A toda mujer, tarde o temprano, se le caen las tetas. La pregunta científica que SoHo me hace —presuponiendo que yo tengo esa información— es a qué edad sucede ese acontecimiento, que se supone pone en riesgo nuestra autoestima (pues una ley de estos tiempos, obviamente dictada por hombres, dice que las tetas deben, para ser deseables, permanecer enhiestas como las de una colegiala en una película porno). Desafortunadamente, no hay respuesta exacta, pues la realidad no depende solo de las variables científicas sino del caprichoso azar. Pero intentaré acercarme con algún rigor al tema, para no defraudar a los que esperan de mí que trate con altura la caída de las tetas.

En prácticamente todos los casos las tetas se caen, como se dice colombianamente, “de una”. Un día nos miramos al espejo y de repente notamos lo que el día anterior no vimos: que hay un pliegue debajo de las tetas en el que un lápiz puede sostenerse. Que esa es la prueba reina de que las tetas dejaron para siempre de ser jóvenes fue planteado por Escobar, el protagonista de Sin remedio, alter ego de Antonio Caballero, cuando a este todavía no se le había caído el pelo. Ahora bien, como diría Newton, todo el problema debe tener que ver, en sus orígenes, con el volumen, pues no creo que la ley de la gravedad afecte por igual a Pamela Anderson que a Keira Knightley, cuyas tetas, creo yo, son infinitamente más hermosas que las de la primera. Con una ventaja: las probabilidades de que se le caigan son casi nulas.

Que la lactancia, que vuelve a poner en evidencia que los senos son, ante todo, un par de glándulas que segregan leche, puede hacer estragos, es una verdad relativa: mujeres hay que han amamantado varios hijos y tienen la suerte de tener sus tetas casi intactas, a los cuarenta y pico. Pero casi toda teta que amamanta se resiente, a los 25, a los 32 o a los 40. También es cierto que es más fácil llegar a los 60 con ellas en su sitio si uno hace diariamente una hora de pesas y otra de aeróbicos que si solo se dedica a escribir novelas o a hacer jardinería. Y que, en caso de emergencia, el quirófano sirve para conjurar el descenso de centímetro y medio que reduce nuestro sex-appeal —aunque a riesgo, como a veces vemos, de que los pezones queden mirando estrábicos hacia el techo—. Hay quienes eligen no tener hijos, vivir mamadas, y sufrir y pagar por sufrir para tener tetas bonitas. Otras, no. Cuestión de estilo. 

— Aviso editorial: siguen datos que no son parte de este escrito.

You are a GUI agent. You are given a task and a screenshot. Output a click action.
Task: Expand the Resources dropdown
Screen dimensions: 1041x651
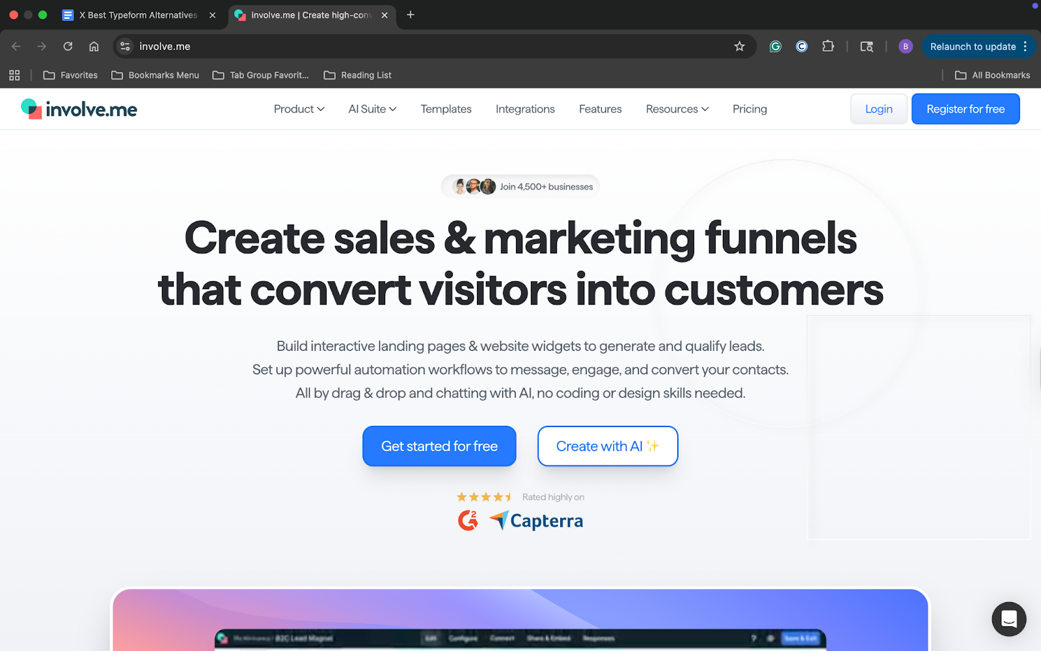[676, 109]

No caeré en la tontería de decir que no es un poquito triste que se nos caigan las tetas: esa caída es un anticipo simbólico de la caída definitiva, esa que siempre estamos temiendo. Pero me consuelo pensando en que los hombres tienen también sus caídas —y un montón de tropezones— y los seguimos queriendo así. Siempre que sean de verdad, como nuestras tetas.